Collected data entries
○ ○ ○

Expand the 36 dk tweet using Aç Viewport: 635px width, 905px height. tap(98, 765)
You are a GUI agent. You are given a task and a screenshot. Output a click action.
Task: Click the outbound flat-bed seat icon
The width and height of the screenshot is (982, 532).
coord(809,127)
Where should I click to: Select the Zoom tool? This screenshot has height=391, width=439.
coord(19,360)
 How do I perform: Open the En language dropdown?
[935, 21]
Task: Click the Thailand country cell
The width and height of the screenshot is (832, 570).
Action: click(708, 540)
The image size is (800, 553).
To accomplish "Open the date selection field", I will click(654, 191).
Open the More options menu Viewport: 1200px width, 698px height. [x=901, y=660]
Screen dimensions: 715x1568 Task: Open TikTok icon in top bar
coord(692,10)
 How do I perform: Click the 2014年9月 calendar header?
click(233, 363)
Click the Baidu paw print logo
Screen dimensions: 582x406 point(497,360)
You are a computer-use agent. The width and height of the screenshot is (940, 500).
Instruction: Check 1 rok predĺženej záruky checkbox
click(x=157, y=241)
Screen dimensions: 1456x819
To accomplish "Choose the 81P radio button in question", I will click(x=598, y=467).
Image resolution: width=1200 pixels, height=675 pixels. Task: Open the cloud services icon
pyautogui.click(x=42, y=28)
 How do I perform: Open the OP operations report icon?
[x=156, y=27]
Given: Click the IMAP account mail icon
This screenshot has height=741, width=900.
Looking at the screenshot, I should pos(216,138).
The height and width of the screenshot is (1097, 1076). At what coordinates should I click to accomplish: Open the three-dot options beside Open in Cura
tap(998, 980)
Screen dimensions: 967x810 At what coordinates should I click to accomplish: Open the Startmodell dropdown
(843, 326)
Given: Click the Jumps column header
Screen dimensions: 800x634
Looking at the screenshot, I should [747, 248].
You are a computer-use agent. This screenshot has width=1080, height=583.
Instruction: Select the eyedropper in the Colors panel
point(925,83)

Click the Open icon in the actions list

○ ○ ○

Exact copies of the lines from the one holding "Image resolution: width=1200" through the last line above, and only those, make up the answer.

Image resolution: width=1200 pixels, height=675 pixels. Task: Open the cloud services icon
pyautogui.click(x=42, y=28)
 How do I perform: Open the OP operations report icon?
[x=156, y=27]
Given: Click the IMAP account mail icon
This screenshot has height=741, width=900.
Looking at the screenshot, I should pos(216,138).
The height and width of the screenshot is (1097, 1076). At what coordinates should I click to accomplish: Open the three-dot options beside Open in Cura
tap(998, 980)
Screen dimensions: 967x810 At what coordinates should I click to accomplish: Open the Startmodell dropdown
(843, 326)
Given: Click the Jumps column header
Screen dimensions: 800x634
Looking at the screenshot, I should [747, 248].
You are a computer-use agent. This screenshot has width=1080, height=583.
Instruction: Select the eyedropper in the Colors panel
point(925,83)

Click the Open icon in the actions list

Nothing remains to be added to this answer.